The Very Good Home Company Engineering Team
March 21, 2026
4 Min Read

One of the most frequent code violations we uncover during DFW attic extractions is the disconnected bathroom exhaust fan. The builder installed the fan in the bathroom ceiling, but simply laid the flexible exhaust tube down on top of the attic fiberglass, pointing it at a soffit vent, instead of physically cutting a hole through the roof deck.

The Daily Steam Injection

Every time you take a hot, 15-minute shower, the exhaust fan pulls massive amounts of 90°F, 100% humid steam out of the bathroom.
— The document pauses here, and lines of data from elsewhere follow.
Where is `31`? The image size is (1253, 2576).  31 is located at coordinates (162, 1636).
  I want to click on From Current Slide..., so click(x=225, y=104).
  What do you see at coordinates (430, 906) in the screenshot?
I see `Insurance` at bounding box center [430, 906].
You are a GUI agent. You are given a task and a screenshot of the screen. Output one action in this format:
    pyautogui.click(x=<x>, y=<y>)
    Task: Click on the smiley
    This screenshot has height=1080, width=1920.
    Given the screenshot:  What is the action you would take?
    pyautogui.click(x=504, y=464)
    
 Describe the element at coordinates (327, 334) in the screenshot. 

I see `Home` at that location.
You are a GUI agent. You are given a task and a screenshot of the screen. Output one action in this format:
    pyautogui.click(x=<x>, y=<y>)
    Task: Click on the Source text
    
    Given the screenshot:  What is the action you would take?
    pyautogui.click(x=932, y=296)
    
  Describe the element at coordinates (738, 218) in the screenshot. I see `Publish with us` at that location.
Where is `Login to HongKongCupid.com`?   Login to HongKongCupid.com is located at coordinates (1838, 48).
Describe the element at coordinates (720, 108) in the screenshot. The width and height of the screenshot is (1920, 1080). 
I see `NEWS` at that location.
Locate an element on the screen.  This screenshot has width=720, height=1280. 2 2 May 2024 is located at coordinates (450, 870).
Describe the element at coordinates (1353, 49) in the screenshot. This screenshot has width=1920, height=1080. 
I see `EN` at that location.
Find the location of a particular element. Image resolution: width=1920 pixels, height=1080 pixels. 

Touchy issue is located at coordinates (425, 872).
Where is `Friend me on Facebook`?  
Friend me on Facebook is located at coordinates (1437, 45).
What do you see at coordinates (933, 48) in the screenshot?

If that tube ends inside the attic, you are literally dumping gallons of vaporized water directly onto the wood roof decking and paper-backed insulation underneath.

The Consequence

Over 3 years, that daily localized steam injection rots the plywood roof deck from the inside out and cultivates a massive, localized bloom of black mold directly over the master bathroom.

The Required Fix

The flexible duct must be mechanically attached to a dedicated, flappered roof vent. The steam must physically exit the house through the shingles into the outside atmosphere. A professional insulation team fixes this routing before pouring new fiberglass.